Could you swap "timeframe" for "period" in the records, starting with the line with "Screen dimensions: 805x580" and going on through the end of the records, and give those lines again with nothing else changed?

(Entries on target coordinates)

^^^^^^^^^^^^^^^^

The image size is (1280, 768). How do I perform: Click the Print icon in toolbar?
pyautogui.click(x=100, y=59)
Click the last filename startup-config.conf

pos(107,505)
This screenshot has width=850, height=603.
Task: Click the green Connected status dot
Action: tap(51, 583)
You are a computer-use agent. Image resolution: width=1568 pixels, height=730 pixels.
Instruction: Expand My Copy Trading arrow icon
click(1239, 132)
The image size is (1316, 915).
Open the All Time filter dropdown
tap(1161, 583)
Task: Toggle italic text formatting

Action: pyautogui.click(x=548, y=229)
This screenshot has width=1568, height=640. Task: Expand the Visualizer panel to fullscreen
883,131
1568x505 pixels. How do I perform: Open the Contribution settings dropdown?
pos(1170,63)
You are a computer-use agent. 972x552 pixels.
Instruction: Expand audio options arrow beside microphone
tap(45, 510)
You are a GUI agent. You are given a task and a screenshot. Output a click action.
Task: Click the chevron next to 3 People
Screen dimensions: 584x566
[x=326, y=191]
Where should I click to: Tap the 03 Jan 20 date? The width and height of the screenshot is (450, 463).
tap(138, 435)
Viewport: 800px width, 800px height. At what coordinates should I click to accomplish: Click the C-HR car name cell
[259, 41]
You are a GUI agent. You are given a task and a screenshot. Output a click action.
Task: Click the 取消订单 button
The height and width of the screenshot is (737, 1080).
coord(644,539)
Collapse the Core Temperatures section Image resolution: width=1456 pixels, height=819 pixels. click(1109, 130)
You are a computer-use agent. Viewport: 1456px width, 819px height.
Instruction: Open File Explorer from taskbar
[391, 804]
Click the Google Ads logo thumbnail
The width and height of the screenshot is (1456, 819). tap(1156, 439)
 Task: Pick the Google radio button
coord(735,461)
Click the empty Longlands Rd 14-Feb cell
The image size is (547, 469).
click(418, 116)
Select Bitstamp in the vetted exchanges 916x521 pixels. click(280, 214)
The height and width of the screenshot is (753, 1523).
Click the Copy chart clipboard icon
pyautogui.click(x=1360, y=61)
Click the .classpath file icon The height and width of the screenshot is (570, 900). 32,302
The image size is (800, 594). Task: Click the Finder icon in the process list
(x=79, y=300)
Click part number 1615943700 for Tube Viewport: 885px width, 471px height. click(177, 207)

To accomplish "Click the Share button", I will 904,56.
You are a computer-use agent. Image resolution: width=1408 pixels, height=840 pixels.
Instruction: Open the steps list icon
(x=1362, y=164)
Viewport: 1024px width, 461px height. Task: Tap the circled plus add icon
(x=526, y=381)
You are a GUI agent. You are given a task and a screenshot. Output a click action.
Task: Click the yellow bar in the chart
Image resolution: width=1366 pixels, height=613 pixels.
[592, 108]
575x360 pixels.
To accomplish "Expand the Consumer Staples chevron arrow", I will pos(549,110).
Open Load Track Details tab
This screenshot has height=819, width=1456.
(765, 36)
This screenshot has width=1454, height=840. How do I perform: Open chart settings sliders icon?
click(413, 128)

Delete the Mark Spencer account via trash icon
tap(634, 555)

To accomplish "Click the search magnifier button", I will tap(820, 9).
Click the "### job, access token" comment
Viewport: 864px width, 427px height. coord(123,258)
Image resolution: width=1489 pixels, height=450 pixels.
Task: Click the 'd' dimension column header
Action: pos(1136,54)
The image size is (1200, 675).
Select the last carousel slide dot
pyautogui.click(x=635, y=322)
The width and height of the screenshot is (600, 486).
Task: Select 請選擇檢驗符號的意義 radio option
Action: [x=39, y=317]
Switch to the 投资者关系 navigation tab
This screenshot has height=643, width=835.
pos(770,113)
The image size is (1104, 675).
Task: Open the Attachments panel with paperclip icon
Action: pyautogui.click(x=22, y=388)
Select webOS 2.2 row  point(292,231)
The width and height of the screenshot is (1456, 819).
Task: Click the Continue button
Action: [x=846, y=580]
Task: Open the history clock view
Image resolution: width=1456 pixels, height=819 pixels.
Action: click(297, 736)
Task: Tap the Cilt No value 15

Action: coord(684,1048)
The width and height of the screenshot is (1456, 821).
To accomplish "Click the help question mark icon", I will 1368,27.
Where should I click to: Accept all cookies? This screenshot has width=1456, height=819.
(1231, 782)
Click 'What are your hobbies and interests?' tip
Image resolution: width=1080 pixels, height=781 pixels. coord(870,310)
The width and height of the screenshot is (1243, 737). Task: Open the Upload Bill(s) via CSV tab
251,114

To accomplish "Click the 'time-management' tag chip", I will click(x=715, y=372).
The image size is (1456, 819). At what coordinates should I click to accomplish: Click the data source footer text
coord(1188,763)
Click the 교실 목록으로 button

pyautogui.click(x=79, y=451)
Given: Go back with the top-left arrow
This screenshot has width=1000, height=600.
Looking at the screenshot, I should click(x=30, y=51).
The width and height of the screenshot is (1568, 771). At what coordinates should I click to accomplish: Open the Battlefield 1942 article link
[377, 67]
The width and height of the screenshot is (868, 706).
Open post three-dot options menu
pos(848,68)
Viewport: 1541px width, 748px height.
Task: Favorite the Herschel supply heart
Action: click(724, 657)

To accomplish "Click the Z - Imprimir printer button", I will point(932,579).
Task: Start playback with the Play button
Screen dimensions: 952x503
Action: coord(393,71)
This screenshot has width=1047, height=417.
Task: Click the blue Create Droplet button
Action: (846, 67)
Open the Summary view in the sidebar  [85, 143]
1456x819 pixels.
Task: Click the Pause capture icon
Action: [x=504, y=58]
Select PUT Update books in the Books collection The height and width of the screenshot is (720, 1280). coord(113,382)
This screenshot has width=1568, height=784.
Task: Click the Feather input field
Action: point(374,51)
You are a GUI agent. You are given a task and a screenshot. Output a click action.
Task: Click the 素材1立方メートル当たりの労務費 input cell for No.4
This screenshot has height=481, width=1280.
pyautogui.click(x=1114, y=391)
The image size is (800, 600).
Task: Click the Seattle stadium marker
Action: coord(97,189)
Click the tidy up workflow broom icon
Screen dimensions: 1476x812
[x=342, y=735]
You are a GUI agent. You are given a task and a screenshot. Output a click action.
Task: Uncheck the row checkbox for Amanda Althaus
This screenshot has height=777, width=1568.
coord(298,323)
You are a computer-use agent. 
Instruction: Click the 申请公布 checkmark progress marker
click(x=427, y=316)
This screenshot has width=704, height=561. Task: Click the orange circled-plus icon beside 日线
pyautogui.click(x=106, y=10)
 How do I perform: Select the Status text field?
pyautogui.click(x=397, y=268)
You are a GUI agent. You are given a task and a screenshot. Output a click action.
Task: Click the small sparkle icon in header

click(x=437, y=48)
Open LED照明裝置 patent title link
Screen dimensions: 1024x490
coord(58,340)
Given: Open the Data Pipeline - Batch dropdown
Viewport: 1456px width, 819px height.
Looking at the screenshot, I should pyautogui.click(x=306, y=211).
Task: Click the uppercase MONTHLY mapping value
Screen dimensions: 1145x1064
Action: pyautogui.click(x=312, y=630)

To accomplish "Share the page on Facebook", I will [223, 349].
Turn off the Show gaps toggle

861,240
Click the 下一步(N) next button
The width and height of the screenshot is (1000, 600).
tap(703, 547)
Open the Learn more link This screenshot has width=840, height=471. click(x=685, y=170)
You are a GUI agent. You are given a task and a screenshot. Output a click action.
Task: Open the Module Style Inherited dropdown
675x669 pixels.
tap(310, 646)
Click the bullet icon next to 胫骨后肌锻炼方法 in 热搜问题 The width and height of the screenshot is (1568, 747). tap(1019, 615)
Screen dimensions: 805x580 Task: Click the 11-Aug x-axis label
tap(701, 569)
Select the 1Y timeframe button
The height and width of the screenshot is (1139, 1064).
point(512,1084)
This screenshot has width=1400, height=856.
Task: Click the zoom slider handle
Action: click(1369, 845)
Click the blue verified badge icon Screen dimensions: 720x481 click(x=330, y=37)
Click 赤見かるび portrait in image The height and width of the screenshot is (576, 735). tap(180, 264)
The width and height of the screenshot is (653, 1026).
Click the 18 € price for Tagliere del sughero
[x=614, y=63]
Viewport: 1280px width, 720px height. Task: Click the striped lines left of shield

^^^^^^^^^^^^^^^^

Expected answer -
Screen dimensions: 805x580 Task: Click the 11-Aug x-axis label
tap(701, 569)
Select the 1Y period button
The height and width of the screenshot is (1139, 1064).
point(512,1084)
This screenshot has width=1400, height=856.
Task: Click the zoom slider handle
Action: click(1369, 845)
Click the blue verified badge icon Screen dimensions: 720x481 click(x=330, y=37)
Click 赤見かるび portrait in image The height and width of the screenshot is (576, 735). tap(180, 264)
The width and height of the screenshot is (653, 1026).
Click the 18 € price for Tagliere del sughero
[x=614, y=63]
Viewport: 1280px width, 720px height. Task: Click the striped lines left of shield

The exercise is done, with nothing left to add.